The two cases being appealed to the U.S. Supreme Court today are:
- A lawsuit challenging the U.S. Department of Health and Human Services’ (HHS) nearly 30% cut to 2018 and 2019 Medicare outpatient prospective payment system drug payments for certain hospitals participating in the 340B Drug Pricing Program. A district court sided with the AHA and found that the payment reductions were unlawful. However, last July, two members of the three-judge panel of the U.S. Court of Appeals agreed to overturn that ruling, despite a spirited dissent questioning the majority’s deference to the government’s position. Today’s petition can be found HERE.
- A lawsuit challenging HHS’ payment reductions in the 2019 outpatient payment rule for certain hospital outpatient off-campus provider-based departments. A lower court twice found that HHS exceeded its statutory authority when it reduced these payments. But, in July, a three-judge appeals panel reversed this decision. Today’s petition can be found HERE.
“In an era of skyrocketing drug prices, the 340B program has been critical in helping hospitals expand access to comprehensive health services to vulnerable communities, including lifesaving prescription drugs. Many of the important programs and services that the 340B program allows eligible hospitals to provide would otherwise be unavailable. These cuts have resulted in the continued loss of resources during this pandemic, which comes at the worst possible time for patients and communities,” said Rick Pollack, president and CEO of the American Hospital Association. “The unlawful cuts to hospital outpatient departments directly undercut the clear intent of Congress to protect them because of the many real and crucial differences between them and other sites of care. These hospital outpatient departments are held to higher regulatory standards and are often the only point of access for patients with the most severe chronic conditions, all of whom receive treatment regardless of ability to pay.”
“We will continue to fight for our patients and communities and have put forward compelling arguments that these cases should be taken up by the Supreme Court.

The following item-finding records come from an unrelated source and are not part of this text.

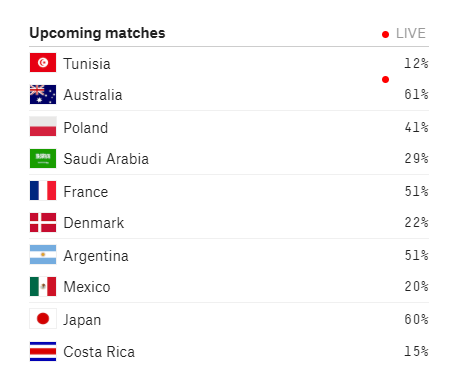
Task: Click the Japan flag icon
Action: [43, 319]
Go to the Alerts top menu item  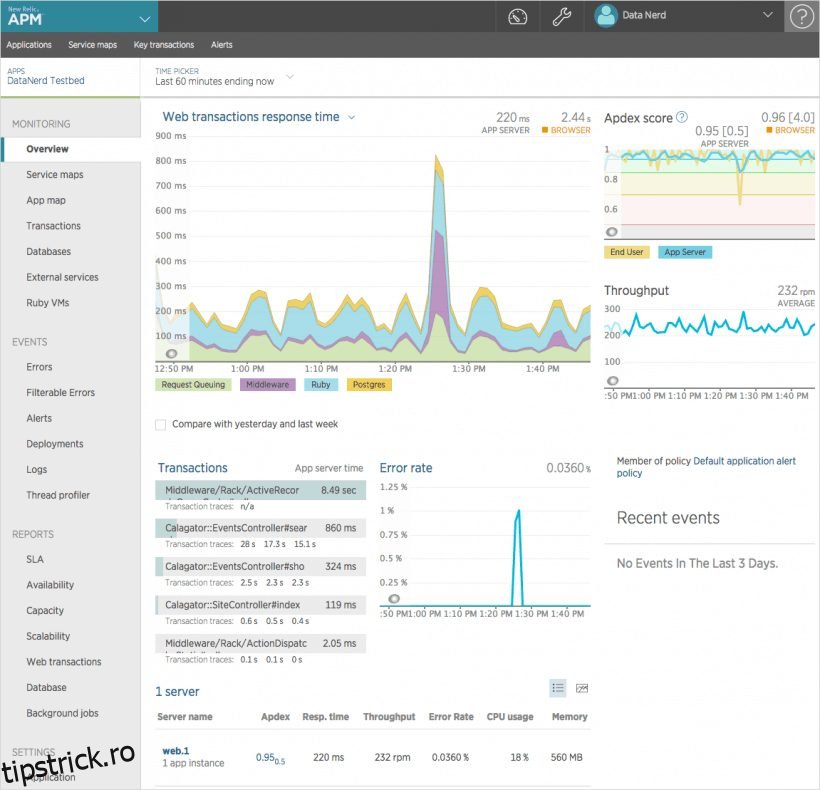point(221,45)
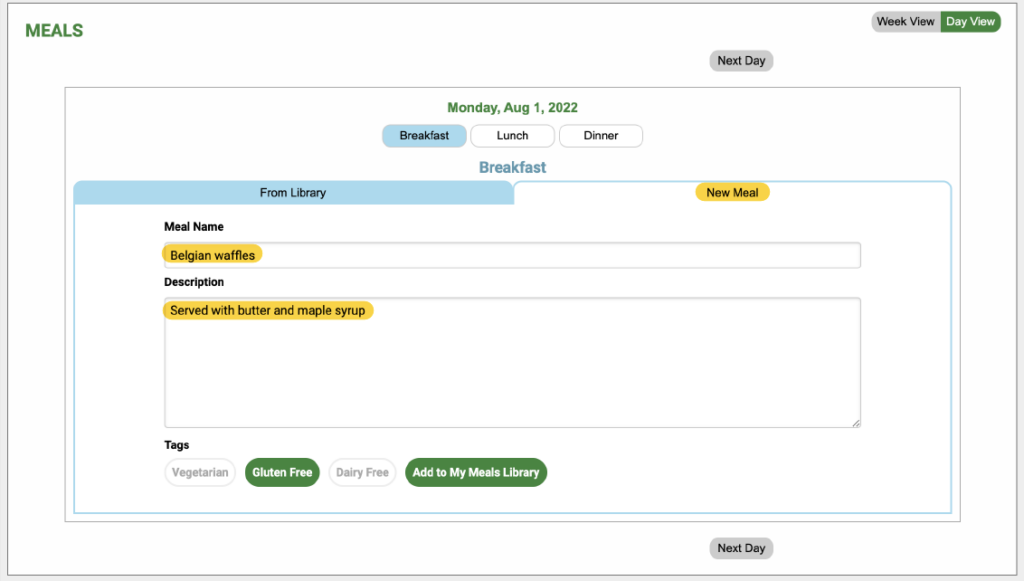Click Add to My Meals Library
Image resolution: width=1024 pixels, height=581 pixels.
point(476,473)
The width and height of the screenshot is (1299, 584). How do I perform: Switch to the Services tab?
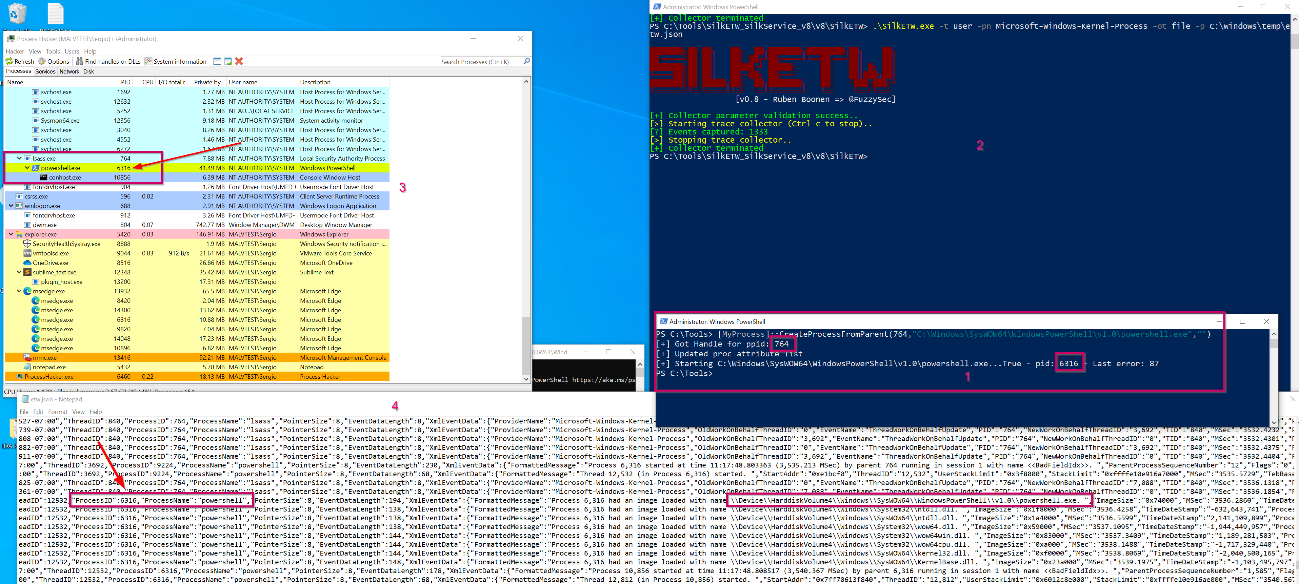pyautogui.click(x=45, y=72)
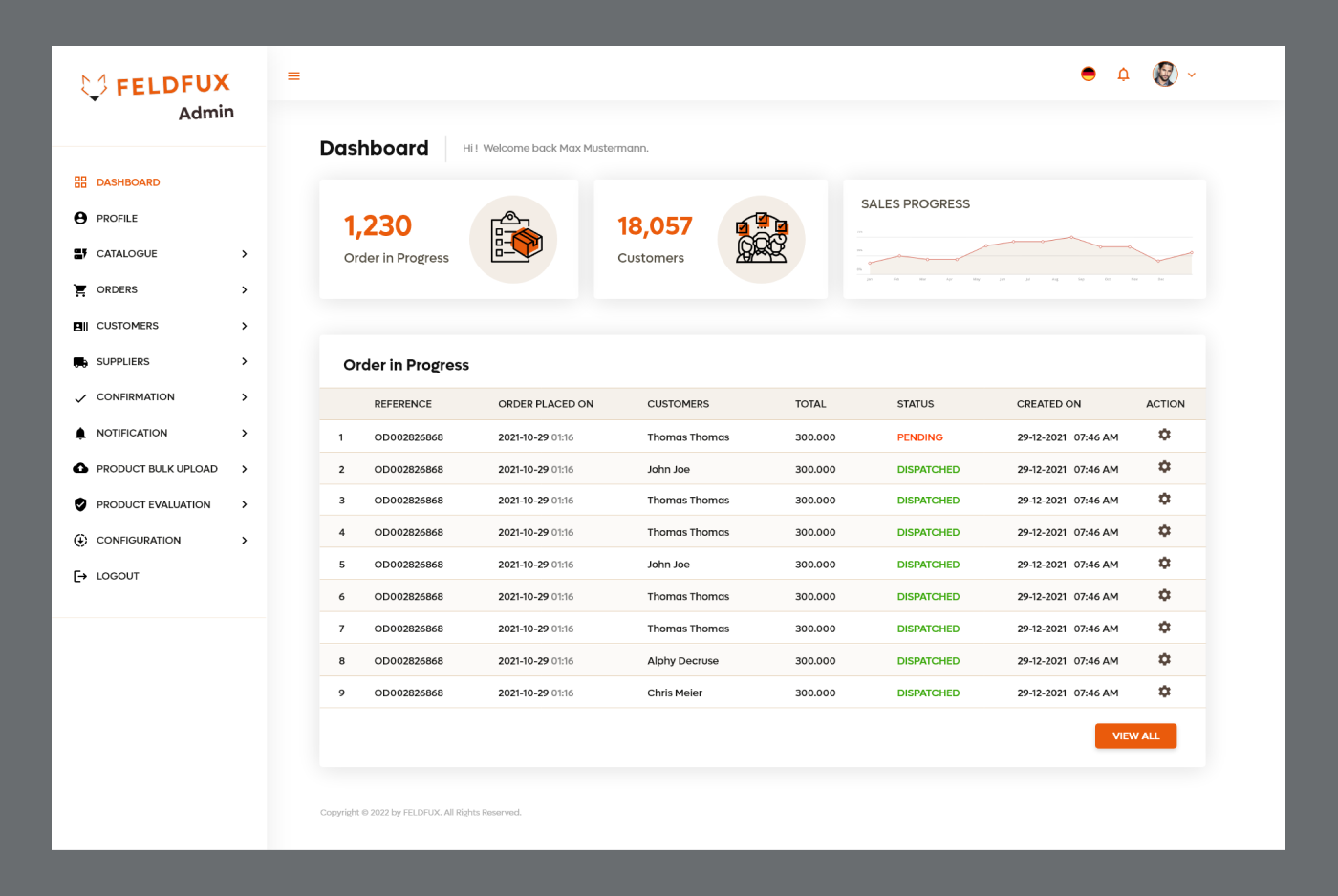
Task: Open settings gear for pending order row 1
Action: (x=1164, y=436)
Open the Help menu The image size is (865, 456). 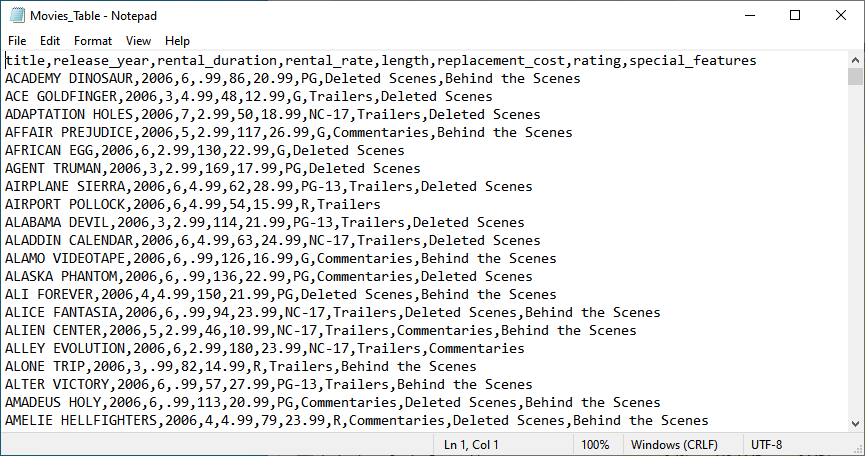tap(177, 41)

We are hopeful that these unlawful cuts will be overturned so that hospitals and health systems can continue to provide the services people need the most,” Pollack continued.
The two petitions ask the U.S. Supreme Court to review these cases on the basis of the excessive deference the appeals court gave to the government’s misbegotten interpretation of the respective governing statutes. It is known as “Chevron” deference, in reference to the line of cases on which it is based. Such deference appears misplaced in these cases, particularly considering the solid opinions in favor of the hospital field in the district courts which first heard the cases. The two petitions are complementary and persuasive.
The AHA is joined in the 340B litigation by the Association of American Medical Colleges (AAMC), America’s Essential Hospitals, and hospital plaintiffs: Northern Light Health, in Brewer, Maine; Henry Ford Health System, in Detroit; and AdventHealth Hendersonville, in Hendersonville, North Carolina.
The AHA is joined in the outpatient cuts litigation by the AAMC and hospital plaintiffs: Olympic Medical Center in Port Angeles, Wash., Mercy Health in Muskegon, Mich., and York Hospital in York, Maine.